Sherlock nodded, but he felt his heart fall.

"You wanted to know why," he resumed.

"Hm?" John was lost, then he remembered his previous question.

"You do have ideas," the detective smiled, "the most prominent one being 'Sherlock is asexual'. Good reasoning. I've never given you any reason to believe otherwise. As a doctor, you're wondering if I would have been born this way. Or if it's psychological and the result of some traumatic experience. Like rape. Hence the tendency to self-harm. The substance-abuse. The mood-swings. You're torn between two diagnoses. If I were asexual, it would be very easy for me to manipulate people. Seduce them into telling me what I need to know to solve my cases. I would not become emotionally attached. I would just use them and drop them once the case was solved. Oh, that would be cruel, wouldn't it? But what if I were dysfunctional? Capable of emotion, but incapable of performing. I wouldn't have relationships because I'd feel ashamed. Ah, and then there's the idea of me being gay. Hmm, somehow you imagine me as the passive type, now, don't give me that look," Sherlock grinned at his friend who stared in horror at the deductions, "it's a perfectly valid conclusion. You know me, John. You know how much I loathe inaction. I can't sit still, I need puzzles, challenges, I need work. Give me problems, give me cases. I can't not act. Normally, a person like me would need to slow down once in a while. Eat, sleep, copulate. But not on my own accounts. I would want to be persuaded, ordered to do these things. So in a relationship, I would be the submissive partner. Tempting, tantalizingly attractive, but infuriatingly passive. Because I would love to tease until being claimed. Owned. Taken." His gaze challenged John, who shook his head, "That's not what I think, well, it is, but … this is not about what I think. This is you wondering if there's something wrong with you. You do care about what people believe. You've just proven it. I did not want to hear your deductions of what I might or might not think of you. I just asked you why you didn't do sex."

"So?" Sherlock sulked.

"You haven't answered," the gentle doctor smiled, at which Sherlock sneered.

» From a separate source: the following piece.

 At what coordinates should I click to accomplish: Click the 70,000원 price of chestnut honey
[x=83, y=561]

"I haven't met the right person yet," he said. God, that sounded so commonplace.

"You don't need the right person to try sex with," John argued, and Sherlock frowned, "In fact, 85% of all people choose the wrong person for their first time. We all got over it. You should give it a try. Most people would-"

"Yes, but I'm not 'most people,' am I?" Sherlock spat, "I don't want to 'give it a try' and be wrong. I want to be safe, and I want to be loved."

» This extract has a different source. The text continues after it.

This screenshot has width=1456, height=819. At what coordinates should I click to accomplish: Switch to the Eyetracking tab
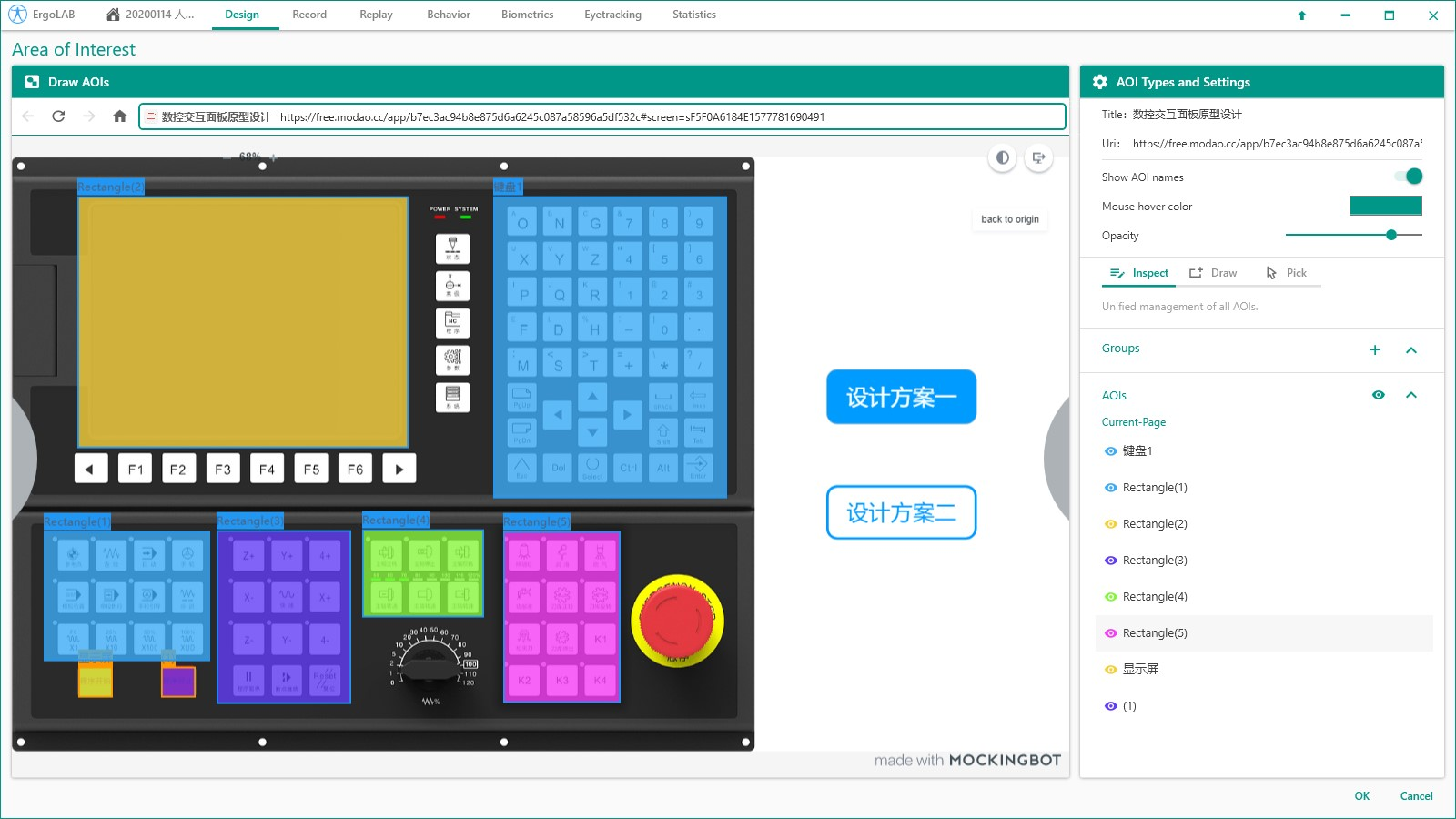[x=612, y=15]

John smiled. He would never have thought of Sherlock as of the romantic type.

"To me, sex is a powerful tool to destroy people. Most people who know your weaknesses would sooner or later hold them against you. I can't risk that. It's dangerous to trust somebody that far. I don't trust people easily. It's because they usually don't trust me either. They're scared, John, scared I might hurt them, expose them, laugh at them. And you know the irony of it? I'm just like them."

"You don't trust anybody," John's voice was sad, and Sherlock breathed deeply before admitting that he trusted John.

"So you'd have sex with me," John meant it as a jest, but when he saw Sherlock's serious face, he gulped, "really?"

"Does that shock you?"

"No," John felt flattered, "no, it doesn't."